R&B may be the secular child of gospel music, but in Aretha Franklin’s voice the two styles entwined in heavenly perfection: every note she sang felt sacred and sublime. Franklin, born in 1942, began singing gospel as a child in her father’s Detroit church and, at 18, signed with Columbia Records. But it was her move to Atlantic Records, in 1967, that ignited her career.

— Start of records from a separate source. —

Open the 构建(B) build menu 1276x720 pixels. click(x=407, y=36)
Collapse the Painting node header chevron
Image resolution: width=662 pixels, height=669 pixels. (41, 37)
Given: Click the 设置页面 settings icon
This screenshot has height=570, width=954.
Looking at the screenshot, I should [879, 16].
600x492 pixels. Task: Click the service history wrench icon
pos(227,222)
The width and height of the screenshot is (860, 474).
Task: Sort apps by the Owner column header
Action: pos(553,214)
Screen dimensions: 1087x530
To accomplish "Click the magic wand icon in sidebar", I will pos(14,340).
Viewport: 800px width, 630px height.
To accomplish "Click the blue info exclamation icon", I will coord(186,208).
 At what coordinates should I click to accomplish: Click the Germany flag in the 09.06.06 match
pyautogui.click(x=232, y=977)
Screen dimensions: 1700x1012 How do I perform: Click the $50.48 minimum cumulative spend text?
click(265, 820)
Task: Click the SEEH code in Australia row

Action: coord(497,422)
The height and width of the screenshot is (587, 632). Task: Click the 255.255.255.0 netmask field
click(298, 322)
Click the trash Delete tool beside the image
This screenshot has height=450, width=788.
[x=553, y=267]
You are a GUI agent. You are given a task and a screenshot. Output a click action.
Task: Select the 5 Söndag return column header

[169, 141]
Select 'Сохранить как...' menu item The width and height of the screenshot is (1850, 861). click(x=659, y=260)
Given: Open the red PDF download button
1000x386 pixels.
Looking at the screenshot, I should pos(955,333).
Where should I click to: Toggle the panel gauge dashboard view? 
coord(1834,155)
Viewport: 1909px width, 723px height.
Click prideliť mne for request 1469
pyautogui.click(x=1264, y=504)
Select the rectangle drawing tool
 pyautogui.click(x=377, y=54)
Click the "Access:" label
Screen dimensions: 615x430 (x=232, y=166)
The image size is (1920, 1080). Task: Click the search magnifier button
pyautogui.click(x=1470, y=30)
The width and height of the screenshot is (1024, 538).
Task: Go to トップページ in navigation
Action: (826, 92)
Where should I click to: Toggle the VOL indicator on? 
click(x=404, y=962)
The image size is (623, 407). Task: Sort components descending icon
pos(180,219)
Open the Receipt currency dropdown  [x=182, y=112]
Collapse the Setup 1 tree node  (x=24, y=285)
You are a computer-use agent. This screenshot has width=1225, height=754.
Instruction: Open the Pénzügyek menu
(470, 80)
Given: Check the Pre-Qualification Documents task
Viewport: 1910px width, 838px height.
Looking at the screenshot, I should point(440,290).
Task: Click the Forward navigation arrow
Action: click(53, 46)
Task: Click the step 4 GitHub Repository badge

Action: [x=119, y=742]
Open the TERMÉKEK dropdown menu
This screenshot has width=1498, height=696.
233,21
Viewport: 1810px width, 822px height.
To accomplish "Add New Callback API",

Franklin released three albums in 1968: Lady Soul, appearing in January, included “Chain of Fools,” a dis aimed at an ex-lover that could also be read as an excoriation of people who would follow blindly rather than lead. Summer saw the release of Aretha Now; on that album’s “Think,” Franklin turned the words “Freedom, oh freedom!” into a defiant chant, an insistence on forward movement at all costs. That song—that whole album—was a salve for a torn nation: between the release of Lady Soul and Aretha Now, the assassination of Martin Luther King Jr. opened up a wound in the country that has never fully healed. Franklin capped off the year with a live album, and her career continued to climb. But 1968 was when we needed her most. She more than delivered. —Stephanie Zacharek
This article is part of 100 Women of the Year, TIME’s list of the most influential women of the past century. Read more about the project, explore the 100 covers and sign up for our Inside TIME newsletter for more.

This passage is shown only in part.